Long or semi-long but always dense and nearly flat or only with a slight wave, thicker and more woolly on the croup and at the upper thighs, the texture to be something between goat hair and sheep wool. To be shorter and less thick at the muzzle where it should display a ?blown back look? including the hair of the cheeks. The eyes must by all means remain visible, never be covered by hair.

           

Faults

Excessive growth of hair on the head, especially if it is covering the eyes and, as far as the muzzle goes, creating any resemblance with the griffon. Bad texture. Open and tight curls.

 

Colours

Fawn of lighter or darker shades with or without black shadowing, sometimes with a little white at the head, chest and feet lighter or darker shades of gray, often with white markings at the head, chest and feet. Harlequins in various shades. Black with or without white is rare. Clear colours are preferred.

           

Faults

Too large and too many white markings. Black with tan points.

 

Gait

Because of his overall construction the Pyrenean Shepherd Dog displays a rather restricted pace. Ambling is not penalized but it should be considered that this is foremost a gait used by dogs while working with sheep in order to keep up with their reactions, or in the evening when they are getting tired after a full day?s work. Ambling is therefore not justified in the show ring. The Pyrenean Shepherd Dog moves mostly at a trot. The latter should be clean and strong. At a slow trot the head is carried somewhat high, at a fast outreaching trot the head is level with the topline. The feet should never be lifted much off the ground. All the movements to be fluid, close to the ground. A correct gait that is pleasing to the eye is the result of good shoulder and rear angulations.

 

Disqualifications

(a)       Any size above or under the limits set by the present standard.

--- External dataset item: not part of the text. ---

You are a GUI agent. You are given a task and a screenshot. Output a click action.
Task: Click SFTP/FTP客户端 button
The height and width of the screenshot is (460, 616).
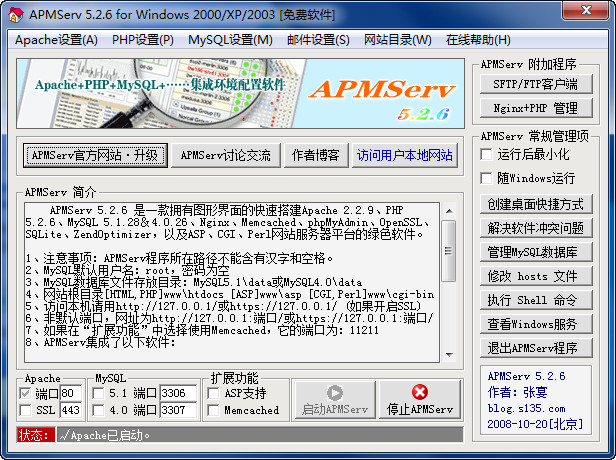click(535, 84)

(b)       Nose of any colour other than black.

(c)       Pearl eyes with any coat other than slate gray or harlequin

(d)       Over and undershot mouths.

(e)       Naturally upright standing ears.

(f)        Cryptorchidism and Monorchidism, that is dogs having only one testicle or none at all.

 

Note

Male animals should have two apparently normal testicles fully descended into the scrotum.